**Excerpted passage:**
'''

JA: Yeah maybe “whitewashing” isn’t the right term, but it was a continued whitening of an Afro-Caribbean genre and of Latinidad overall. Black reggaeton artists, specifically Ozuna, are just as big as J Balvin in that space. But Ozuna is not only Afro-Latino; he’s also from one of the countries where reggaeton was birthed, whereas Balvin, a Colombian, isn’t.
For me, Balvin being asked to perform reggaeton at the Super Bowl over someone like Ozuna felt like a missed opportunity to literally pass the mic to the Black Latinos who built the ground all of these artists stand on. It was in keeping with the media’s habit of flattening of Latin America into a monolith—a place filled with non-Black people who all have the same culture and music that eerily appear very Black. If you’re going to ignore the concerns of Black Latinxs and still choose to do the Super Bowl, you could have at least used the guest spots to center Black artists. I mean, Amara La Negra is a huge JLo fan and she’s from Miami! It was such a missed opportunity.
CS: In terms of the thornier bits, my take on JLo incorporating political messaging into her performance is that she’s damned if she did, damned if she didn’t. Sports, music, and especially the NFL have always been political. But we’re in this moment right now where all of that has been brought to the surface thanks to people like Colin Kaepernick.

'''

Data records:

'''

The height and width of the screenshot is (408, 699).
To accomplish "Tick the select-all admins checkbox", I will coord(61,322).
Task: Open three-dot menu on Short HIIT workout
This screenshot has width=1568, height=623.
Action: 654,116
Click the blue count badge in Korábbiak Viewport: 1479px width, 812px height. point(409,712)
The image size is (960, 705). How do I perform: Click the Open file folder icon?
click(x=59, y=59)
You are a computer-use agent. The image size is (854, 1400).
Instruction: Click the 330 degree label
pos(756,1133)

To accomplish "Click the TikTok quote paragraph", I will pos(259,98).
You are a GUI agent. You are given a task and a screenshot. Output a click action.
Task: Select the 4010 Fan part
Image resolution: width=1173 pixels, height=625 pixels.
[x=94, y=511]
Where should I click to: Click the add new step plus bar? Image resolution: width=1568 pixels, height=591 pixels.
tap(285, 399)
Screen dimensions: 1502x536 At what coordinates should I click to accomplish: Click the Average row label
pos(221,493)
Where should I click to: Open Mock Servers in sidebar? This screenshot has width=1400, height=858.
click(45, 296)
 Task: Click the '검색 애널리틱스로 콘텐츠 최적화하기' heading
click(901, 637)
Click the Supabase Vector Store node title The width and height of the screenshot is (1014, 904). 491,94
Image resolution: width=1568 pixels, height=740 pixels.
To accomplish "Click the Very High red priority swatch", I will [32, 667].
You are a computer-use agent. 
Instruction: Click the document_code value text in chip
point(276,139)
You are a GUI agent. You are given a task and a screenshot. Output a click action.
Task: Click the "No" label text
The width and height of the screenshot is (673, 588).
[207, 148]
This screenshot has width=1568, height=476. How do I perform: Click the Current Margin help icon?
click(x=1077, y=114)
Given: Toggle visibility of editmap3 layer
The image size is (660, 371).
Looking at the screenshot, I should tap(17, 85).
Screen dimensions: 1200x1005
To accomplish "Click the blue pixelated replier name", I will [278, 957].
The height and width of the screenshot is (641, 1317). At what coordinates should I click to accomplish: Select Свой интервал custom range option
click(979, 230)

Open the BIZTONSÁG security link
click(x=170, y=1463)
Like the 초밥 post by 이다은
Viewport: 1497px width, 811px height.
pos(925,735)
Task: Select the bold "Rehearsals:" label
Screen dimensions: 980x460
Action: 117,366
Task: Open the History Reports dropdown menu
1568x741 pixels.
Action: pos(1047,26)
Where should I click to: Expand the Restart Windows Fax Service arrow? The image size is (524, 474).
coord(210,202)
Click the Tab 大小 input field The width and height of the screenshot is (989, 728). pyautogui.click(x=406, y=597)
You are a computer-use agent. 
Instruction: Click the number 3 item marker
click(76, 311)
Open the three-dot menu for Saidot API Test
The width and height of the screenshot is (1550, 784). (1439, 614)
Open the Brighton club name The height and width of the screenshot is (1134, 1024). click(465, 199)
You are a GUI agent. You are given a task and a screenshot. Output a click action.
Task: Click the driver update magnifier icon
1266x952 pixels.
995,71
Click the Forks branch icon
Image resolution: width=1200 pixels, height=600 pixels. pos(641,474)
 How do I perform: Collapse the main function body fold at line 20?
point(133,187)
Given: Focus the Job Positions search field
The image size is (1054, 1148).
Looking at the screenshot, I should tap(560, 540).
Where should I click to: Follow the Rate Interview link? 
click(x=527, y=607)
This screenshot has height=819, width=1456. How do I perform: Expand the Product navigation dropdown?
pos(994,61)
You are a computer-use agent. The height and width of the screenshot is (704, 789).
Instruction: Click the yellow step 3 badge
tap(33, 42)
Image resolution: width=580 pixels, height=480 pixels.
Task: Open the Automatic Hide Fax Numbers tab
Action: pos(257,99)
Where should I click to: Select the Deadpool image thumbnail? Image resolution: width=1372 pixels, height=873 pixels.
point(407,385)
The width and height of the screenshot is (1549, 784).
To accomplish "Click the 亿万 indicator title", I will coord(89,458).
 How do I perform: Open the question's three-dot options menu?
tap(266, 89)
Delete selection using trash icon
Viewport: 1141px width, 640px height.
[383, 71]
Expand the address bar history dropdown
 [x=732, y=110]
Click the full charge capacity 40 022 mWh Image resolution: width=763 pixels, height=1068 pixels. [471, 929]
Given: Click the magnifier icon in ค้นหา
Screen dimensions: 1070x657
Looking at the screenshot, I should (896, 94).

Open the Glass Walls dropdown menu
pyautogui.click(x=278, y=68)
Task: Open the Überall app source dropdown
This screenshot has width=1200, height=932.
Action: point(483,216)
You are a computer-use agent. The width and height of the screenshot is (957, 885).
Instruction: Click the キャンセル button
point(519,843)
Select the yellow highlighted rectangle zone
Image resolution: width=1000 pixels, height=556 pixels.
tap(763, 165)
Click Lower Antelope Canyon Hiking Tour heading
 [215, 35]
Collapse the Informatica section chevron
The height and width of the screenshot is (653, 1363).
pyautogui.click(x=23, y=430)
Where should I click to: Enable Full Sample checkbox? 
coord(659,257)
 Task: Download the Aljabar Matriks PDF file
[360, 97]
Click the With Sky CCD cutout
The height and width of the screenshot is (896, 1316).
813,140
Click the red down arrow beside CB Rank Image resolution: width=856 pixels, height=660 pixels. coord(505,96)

'''

**Set of tasks:**
A. In the conversation about the Super Bowl halftime show, which artist is described as Afro-Latino and from one of the countries where reggaeton was born?
B. Reproduce the part of the Super Bowl conversation starting with "JA: Yeah maybe" and going on through "a Colombian, isn’t.".

**Responses per task:**
A. Ozuna

B.
JA: Yeah maybe “whitewashing” isn’t the right term, but it was a continued whitening of an Afro-Caribbean genre and of Latinidad overall. Black reggaeton artists, specifically Ozuna, are just as big as J Balvin in that space. But Ozuna is not only Afro-Latino; he’s also from one of the countries where reggaeton was birthed, whereas Balvin, a Colombian, isn’t.